一般的に「早寝・早起き・朝ごはんを心がけよう」などと言われますが、早寝・早起きとは一体何時を指すのか、具体的にどのようなメリットがあるのかという情報は浸透していない現状があります。幼児期には、夜の連続した10時間程度の睡眠時間が必要で、夜9時までには就寝し、朝7時ごろまでには起床するのが理想的です。しかし日本の子どもたちの平均睡眠時間は9時間20~40分程度と短いのです。子どもたちの生活習慣が日中の行動や成長ホルモンの分泌にも影響を及ぼすことから、睡眠不足による運動量の減少や学習能力の低下が懸念されています。

より良い保育のあり方を探り、構築する

社会の変化や技術の発達とともに、子どもたちを取り巻く環境も変化しています。例えば、2020年の初めごろから新型コロナウイルス感染症が世界的に流行し、感染拡大防止の観点から外出が制限されました。

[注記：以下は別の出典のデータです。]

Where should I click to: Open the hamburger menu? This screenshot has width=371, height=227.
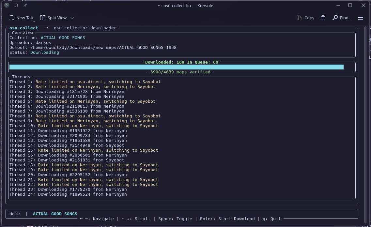(361, 18)
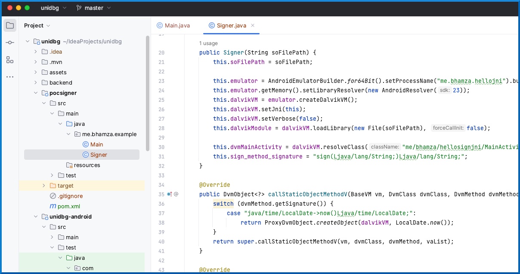
Task: Click the @ annotations gutter icon on line 35
Action: pos(176,194)
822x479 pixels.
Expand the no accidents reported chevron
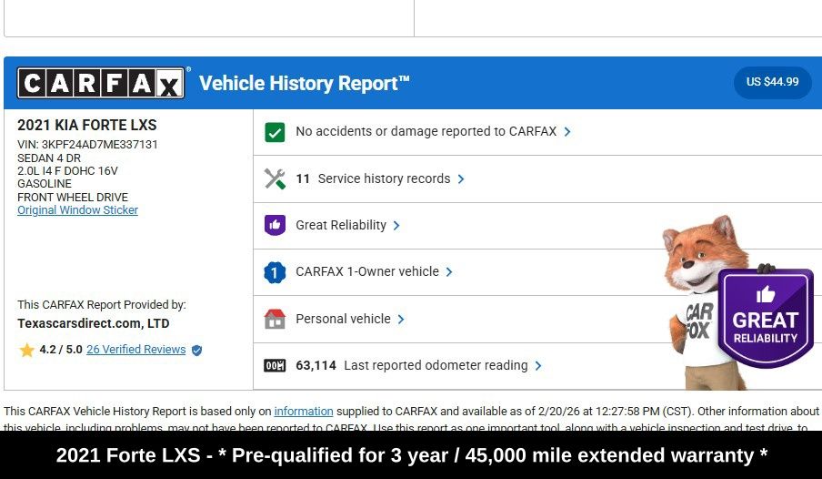coord(567,132)
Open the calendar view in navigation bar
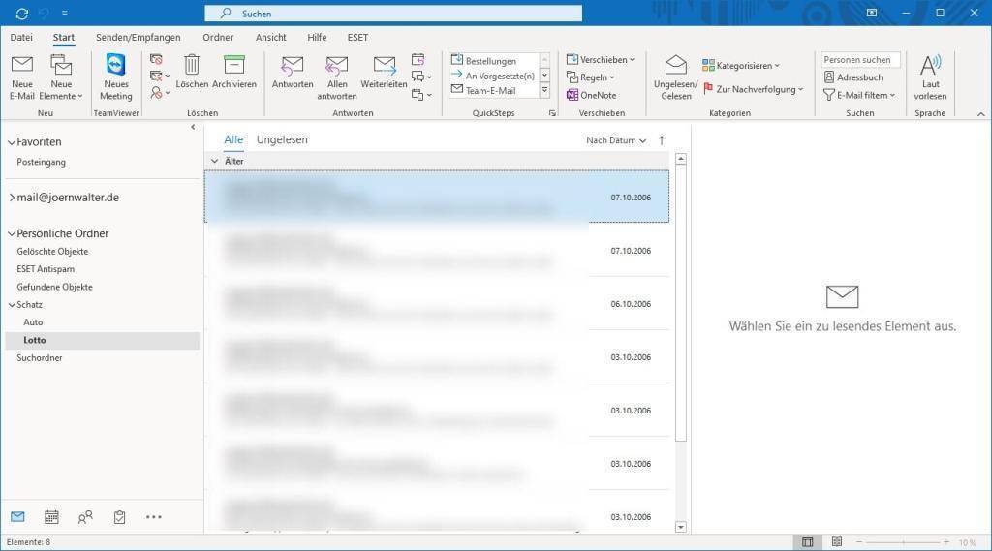This screenshot has width=992, height=551. coord(51,517)
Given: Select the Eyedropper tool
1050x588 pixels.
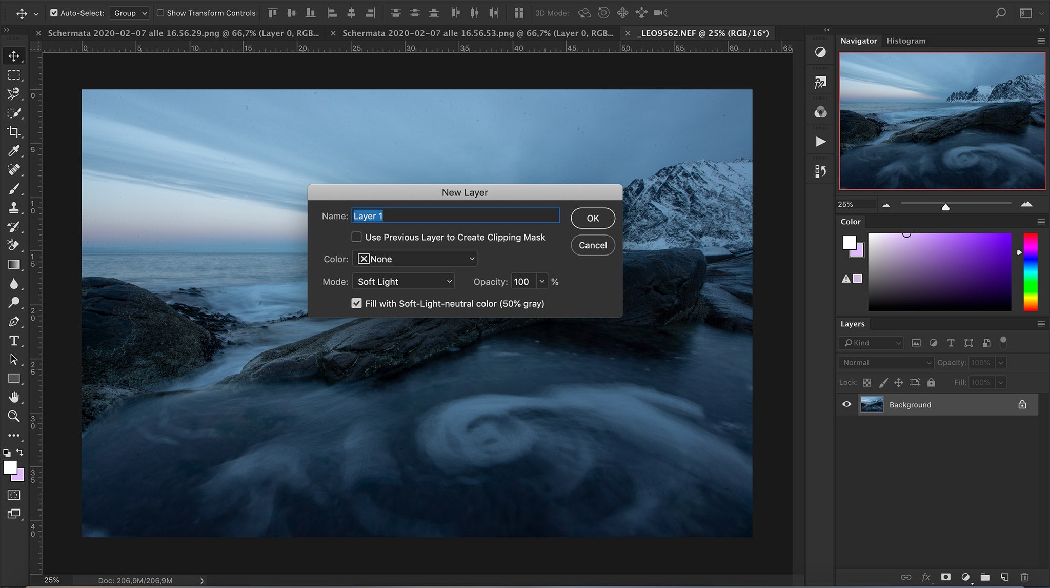Looking at the screenshot, I should click(14, 151).
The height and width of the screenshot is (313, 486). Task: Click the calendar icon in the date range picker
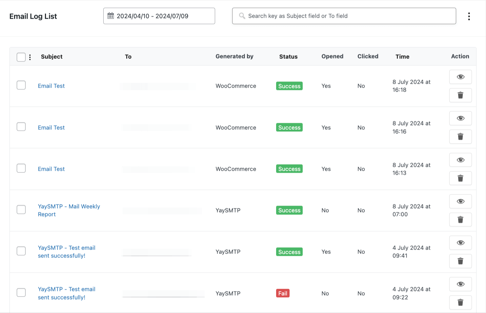click(x=111, y=16)

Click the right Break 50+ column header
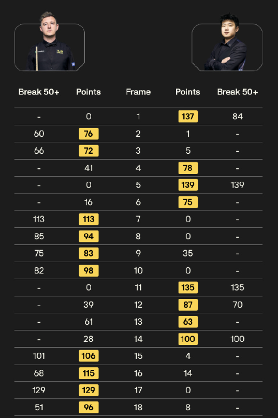point(238,92)
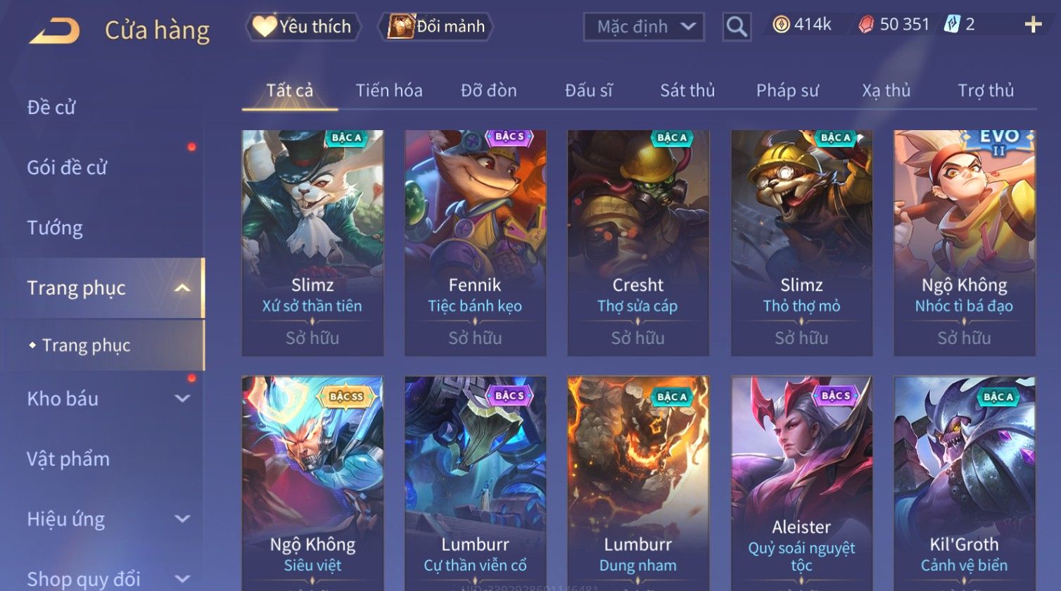Expand the Hiệu ứng sidebar section
This screenshot has width=1061, height=591.
[x=182, y=519]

その結果、家族と関わる時間が増える一方で、運動量が減ってしまったというデータがあります。このような環境の変化が、子どもの運動能力や感情面の発育にどのような影響を与えるかという研究も進んでいます。
ある「習慣」が子どもの成長にとって最適かどうかは、多面的に判断しなくてはなりません。さまざまなデータを集約し、良い事例をもとに、全国の保護者、保育士らが実践することで、より良い家庭生活や保育プログラムの展開が期待されます。

データ分析から子どもの成長基盤を作る

「保育」と聞くと、保育園や幼稚園で園児たちと直接関わりながら、生活の援助や遊び、教育を実践するイメージが強いかもしれません。しかし、より子どもたちの状況にあった保育を展開するには、データをもとに客観的な分析を行うことも大切です。
幼児期の生活習慣は、その後の子どもたちの「未来」を築く土台となるものです。データ分析による研究は、子どもにとって適切な保育方法や現状に不足している要素を明らかにし、子どもたちの健やかな成長を促すための重要な役割を担っているのです。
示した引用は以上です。